Victoria fires demonstrate lack of a national policy

Date added: 19/05/2009 08:40

In February 2009 Australia passed another milestone in its long and burning romance with the Australian bush. Within the space of a few days bushfires on a titanic scale emerged from fuel rich forests and engulfed dozens of tiny communities, wiping some of them from the face of the Earth.

The terror of facing such unstoppable fires and having little option but to stay or die is hard if not impossible to comprehend. Perhaps this reality can be engraved into our understanding by the deaths of two teenage brothers at Marysville, who died in each others arms in a spa bath and were found the next day horribly burned. Their tragedy is the tragedy of the Australian character, a flaw in the robust and dauntless nature of the bush men and women who carved this brown farming landscape out of a natural wonderland – which had hardly anything in common with their European homelands.
 
A refusal to acknowledge that difference has cost the nation a tragic price. Until February 11 2009, this obstinate denial played a part in the deaths of 642 Australians in bush fires. Now, in a week, 173 more names were etched into this Memorial of Ashes, an honour board of the men and women cut down and killed in bushfires.

▶ [WORK ITEM] Return, word for word, the part of the bushfire article that opens with the words containing "A refusal to" and closes with "killed in bushfires.". Rely only on the bushfire article above.

(Recorded data)
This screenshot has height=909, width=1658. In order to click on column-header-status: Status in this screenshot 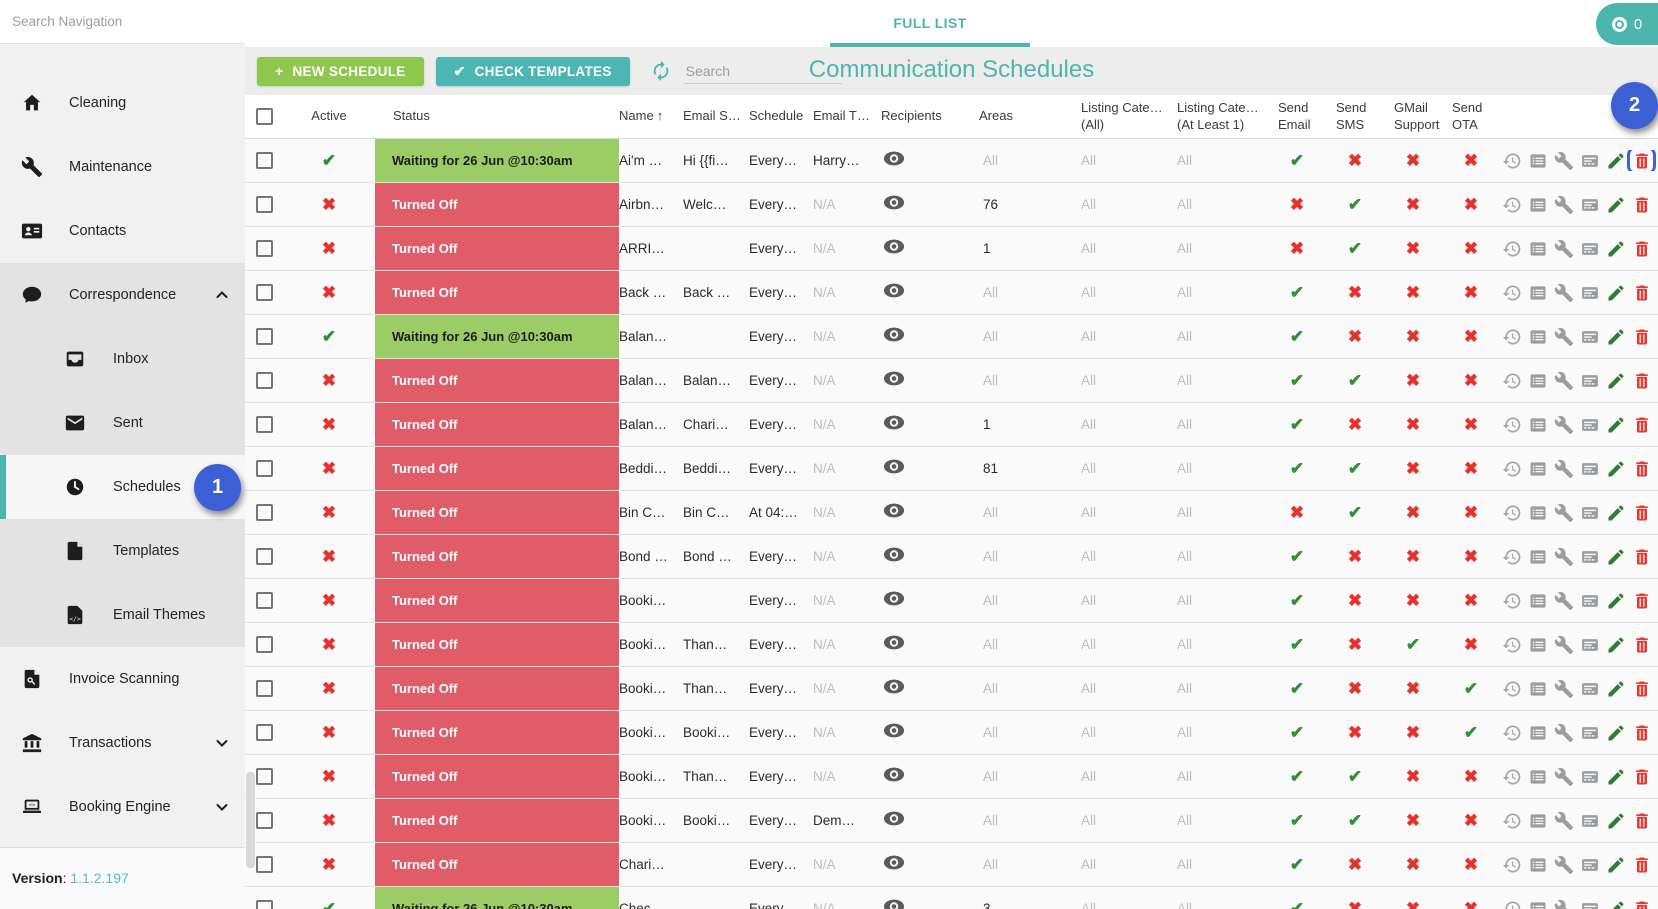, I will do `click(497, 116)`. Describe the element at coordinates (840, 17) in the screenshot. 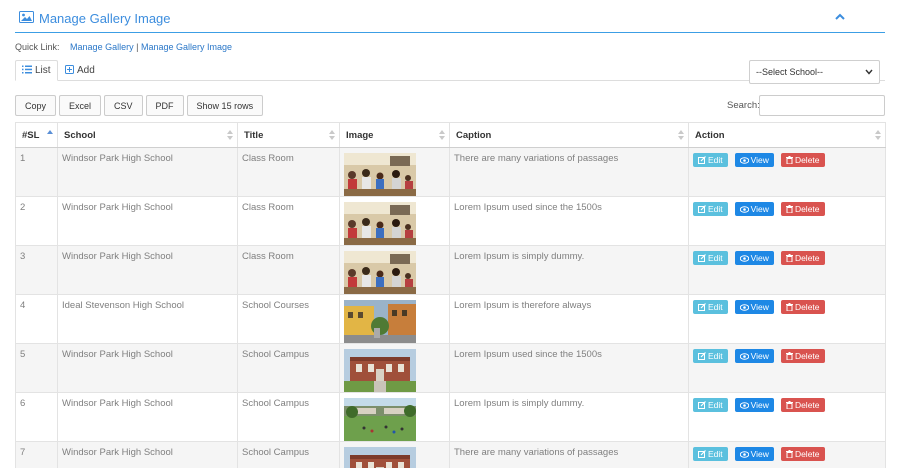

I see `chevron-up-icon` at that location.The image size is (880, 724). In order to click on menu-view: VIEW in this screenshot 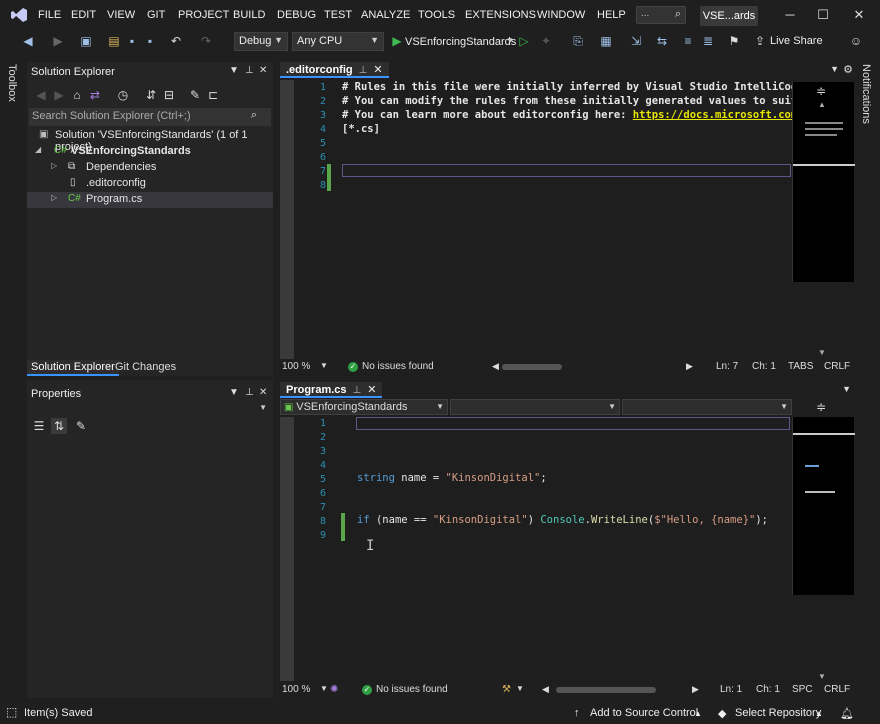, I will do `click(121, 15)`.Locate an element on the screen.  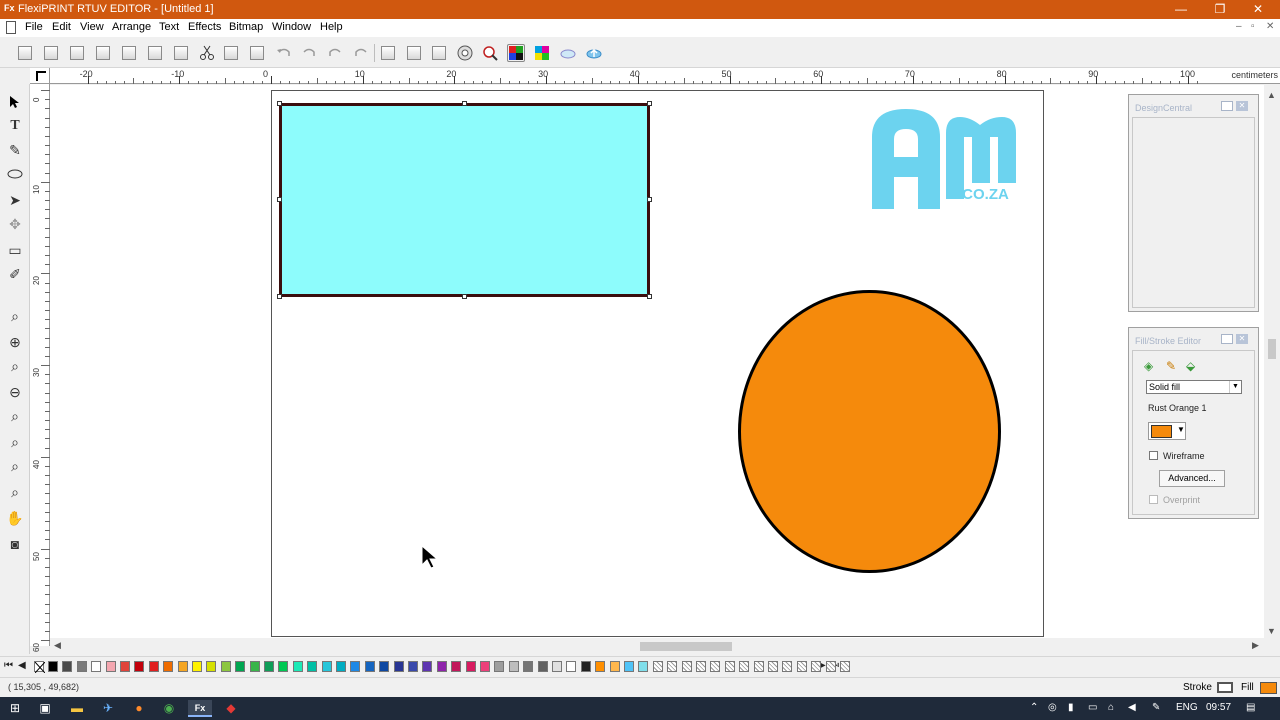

▶ [TASK RESULT]
A refusal to acknowledge that difference has cost the nation a tragic price. Until February 11 2009, this obstinate denial played a part in the deaths of 642 Australians in bush fires. Now, in a week, 173 more names were etched into this Memorial of Ashes, an honour board of the men and women cut down and killed in bushfires.